In the VVLink API, the client level consists of a small number of classes. Implementing a sample client to enable our BioImage Suite software to communicate with VVCranial took less than one day of programming time. The final design enables the easy and robust integration of research image analysis methods into a commercial and robust image guided navigation environment. In general, a client program proceeds as follows. (i) First, a connection is established between the client (research machine) and the server (VVCranial), over the network. This connection requires password authentication. (ii) Next, the client can perform queries on the server to obtain static information (e.g. preoperative images, patient name, etc.). (iii) During the procedure, the client system can obtain real-time tracking information of all the registered tools that the VVCranial system tracks and provide to the VVCranial system real-time visualizations in the form of a series of bitmaps.
3 Results
3.1 Performance Testing
We first report the results of experiments conducted to evaluate the performance of the VVLink network interface in a laboratory setting. For all these measurements, the image-guided navigation (IGS) system (BrainLAB VectorVision Cranial) was running on a Windows XP PC, Intel Core 2 processor at 2.4 GHz, with 2 GB RAM. The client PC which was connected to the IGS System was also a Windows XP PC with an Intel Core 2 processor at 2.4 GHz and 2 GB RAM. The tracking system used was a NDI Polaris System from BrainLAB (Volume Type 4, R021).

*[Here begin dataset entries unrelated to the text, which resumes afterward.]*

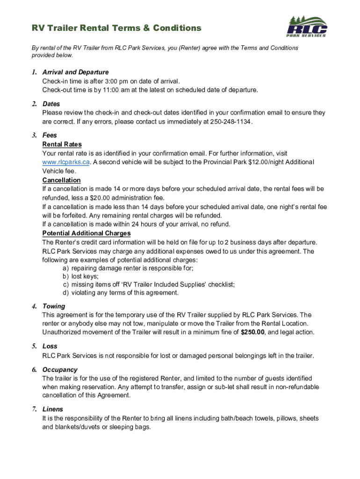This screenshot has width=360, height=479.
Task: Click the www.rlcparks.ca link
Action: pos(65,162)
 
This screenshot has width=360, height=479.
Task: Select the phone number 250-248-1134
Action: pos(230,122)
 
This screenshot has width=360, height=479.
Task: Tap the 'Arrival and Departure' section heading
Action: pos(75,72)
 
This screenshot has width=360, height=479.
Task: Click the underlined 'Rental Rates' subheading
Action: pos(62,144)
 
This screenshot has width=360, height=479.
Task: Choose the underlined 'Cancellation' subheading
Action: pos(61,180)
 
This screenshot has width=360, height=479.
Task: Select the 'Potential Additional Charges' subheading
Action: pos(86,233)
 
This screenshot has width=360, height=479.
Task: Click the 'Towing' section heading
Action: pos(54,306)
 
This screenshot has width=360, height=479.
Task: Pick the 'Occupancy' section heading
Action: pos(60,370)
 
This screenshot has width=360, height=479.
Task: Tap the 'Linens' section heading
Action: pos(53,409)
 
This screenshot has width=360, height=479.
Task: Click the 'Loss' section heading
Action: pos(50,346)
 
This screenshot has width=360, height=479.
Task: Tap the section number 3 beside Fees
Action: pos(34,135)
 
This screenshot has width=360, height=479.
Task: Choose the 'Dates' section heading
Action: pos(51,104)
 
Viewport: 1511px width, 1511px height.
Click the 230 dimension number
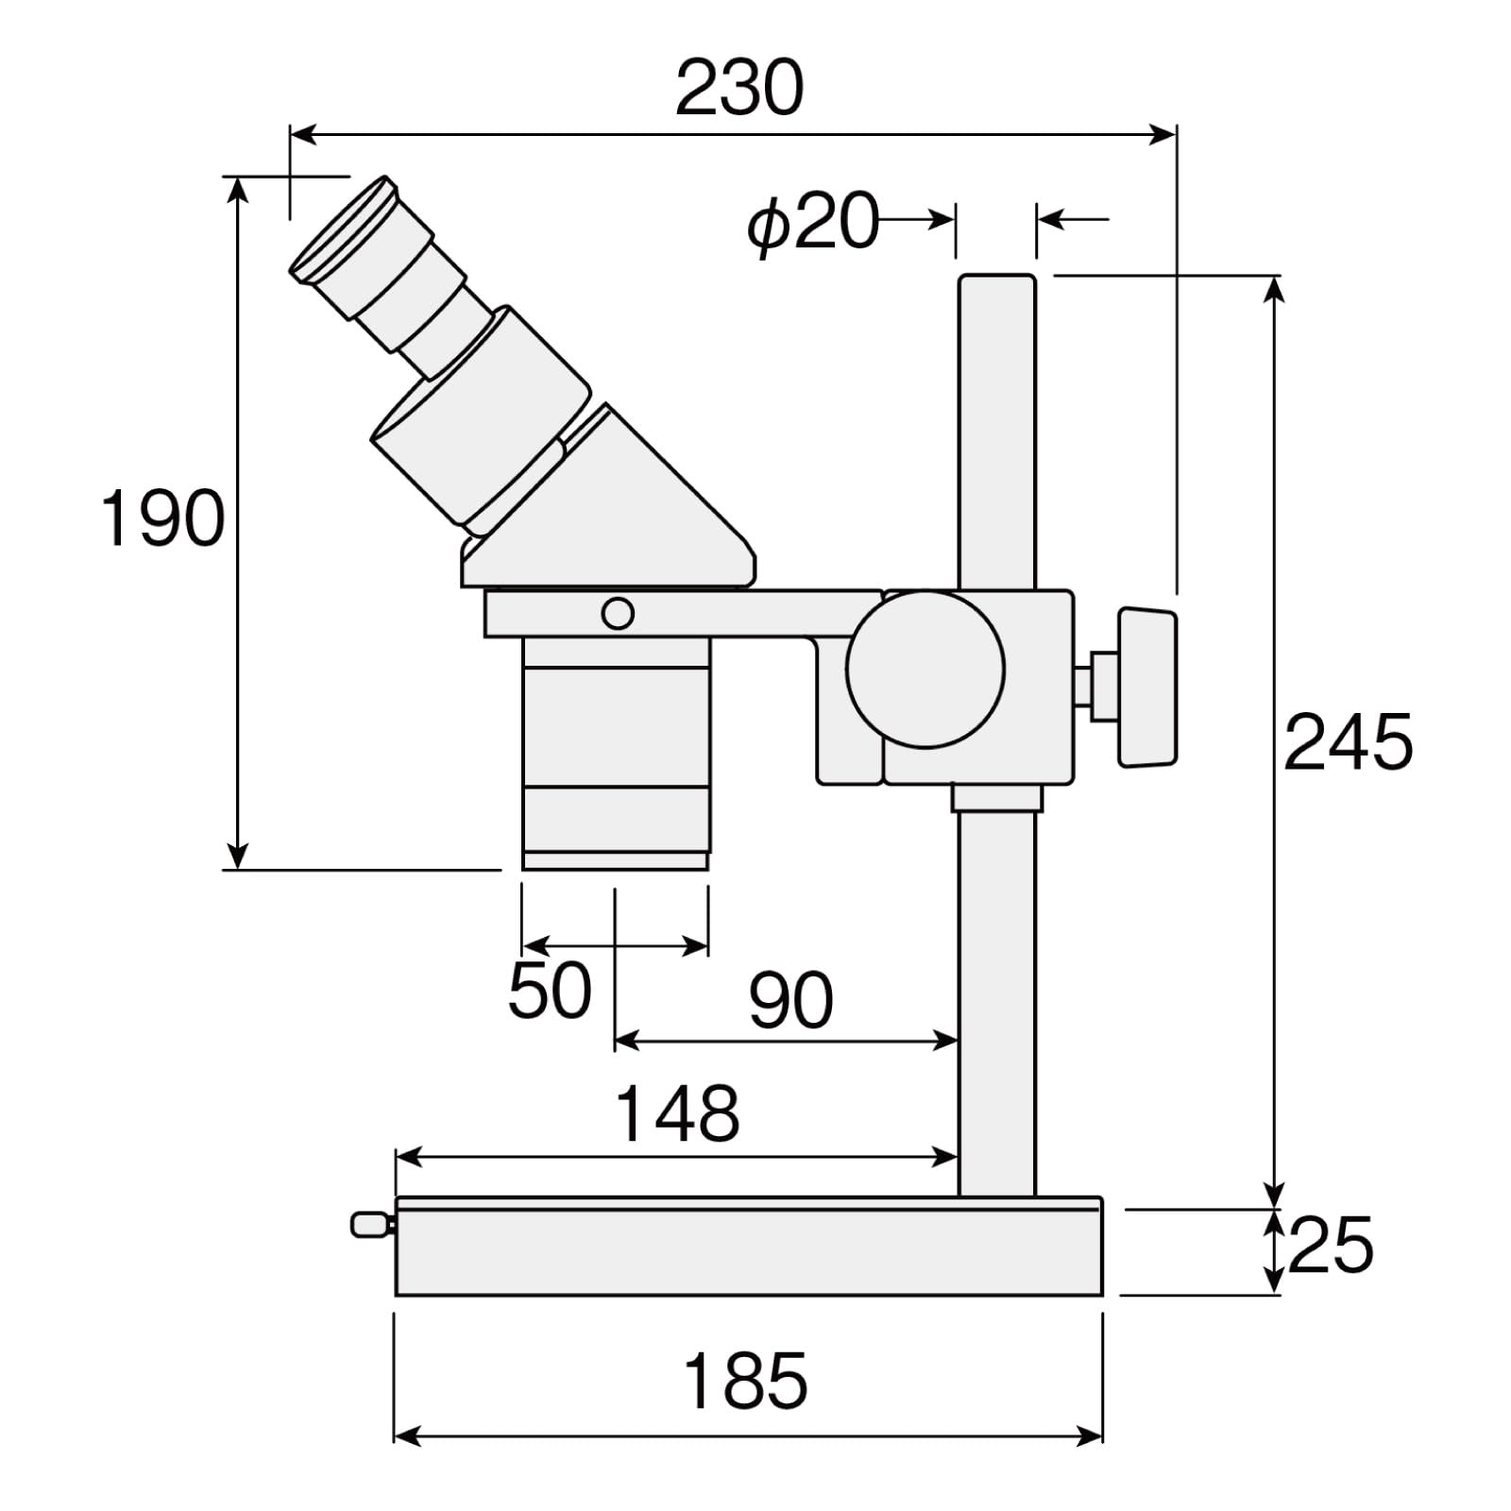click(x=739, y=88)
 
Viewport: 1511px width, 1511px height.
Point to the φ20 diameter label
click(x=812, y=223)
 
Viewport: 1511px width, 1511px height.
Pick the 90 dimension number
click(x=791, y=1000)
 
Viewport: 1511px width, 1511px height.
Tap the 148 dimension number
click(x=677, y=1113)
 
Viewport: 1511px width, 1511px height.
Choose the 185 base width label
click(x=745, y=1381)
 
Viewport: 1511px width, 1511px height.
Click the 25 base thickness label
click(x=1330, y=1246)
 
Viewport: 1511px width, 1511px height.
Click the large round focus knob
click(x=925, y=669)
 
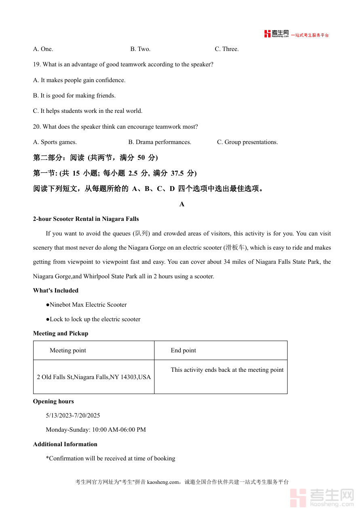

I. Tracking Data Performance
We measured the update rate of the tracking data transfered over the network using different VVLink notifiers. This test measured the rate at which tool positions could be obtained by the client system. There are three slightly different methods of doing this within VVLink, and the average transfer rate was 27.9 Hz, with the fastest protocol reaching a refresh rate of 28.8 Hz and slowest protocol 26.4 Hz.
We note that the Polaris camera has a refresh rate of 20 Hz. The VVLink interface performance is faster than 20 Hz implying that the update rate for tool positions for the VVLink interface is limited by the camera system and not by system considerations. The client PC is able to receive updates of tool positions at the same rate as the camera and the navigation system itself.1 Hence, the navigation system always updates its internal views (and by extension the VVLink client) to the “latest” frame. This results in virtual update rates higher than 20 Hz.) This result is important as it proves that this type of interface can achieve fast tool tracking performance. In fact, the hybrid system (i.e. commercial IGS system and research client connected over the network) can achieve the same tracking speed performance as a dedicated system (i.e. Polaris cameras directly connected to the client system). The update rate may be slower if the VVCranial system is heavily loaded (such as in the case when 3D visualizations are displayed or microscope / intraoperative ultrasound is used). In this case, the VVLink update rate will decrease but will remain comparable to the update rate of the IGS system itself.
II. Transfer of 3D Images from the IGS System
We performed measurements of the speed of transfer of medical image datasets stored in the VVCranial IGS system (following surgical planning etc.) to the client system. This transfer is essentially a one-time operation at the start of surgery, however, the speed is still important as it determines the amount of time required for the interface to become “active”. This activation is needed because, most commonly, the client system needs to download an image from the IGS system to establish coordinate system transformations.
Image Dimensions | Size in MB | 1Gb network | 100 Mb network | localhost |
---|---|---|---|---|
512×512×92 | 23 | 28 MB/s | 8 MB/s | 46 MB/s |
512×512×138 | 34.5 | 31.6 MB/s | 9.1 MB/s | 51.2 MB/s |
It is interesting to note that a simple file copy operation using Windows networking (SMB protocol) over a 100 Mb/s network is approximately 8.5 MB/s. Hence the data transfer of the VVLink interface is almost as fast as direct network file copy operations.
We note here, that components and load of the network have a huge impact on the transfer rate. In the above case the 1 Gbit network was a direct link between 2 computers (which is the ideal case scenario for VVLink) and the 100 Mbit network was the ordinary company network, on which other computers were connected.
III. Sending Bitmap Images to VVCranial
In some cases it is desirable to place a visualization from the client system directly in the VVCranial display by transmitting a bitmap image over the network. (Examples of this can be seen in Figures 6 and 7). The maximum update rates obtained were:
Bitmap Size | Update Rate |
---|---|
454×454 | 15 Hz |
919×919 | 3.75 Hz |
These results suggest that for the 454×454 bitmap size which is the case in a single window in the 2×2 view layout in VVCranial (as shown in Figures 6 and 7) the system is able to update at a rate that is acceptable and close to tracking tool performance (20 Hz).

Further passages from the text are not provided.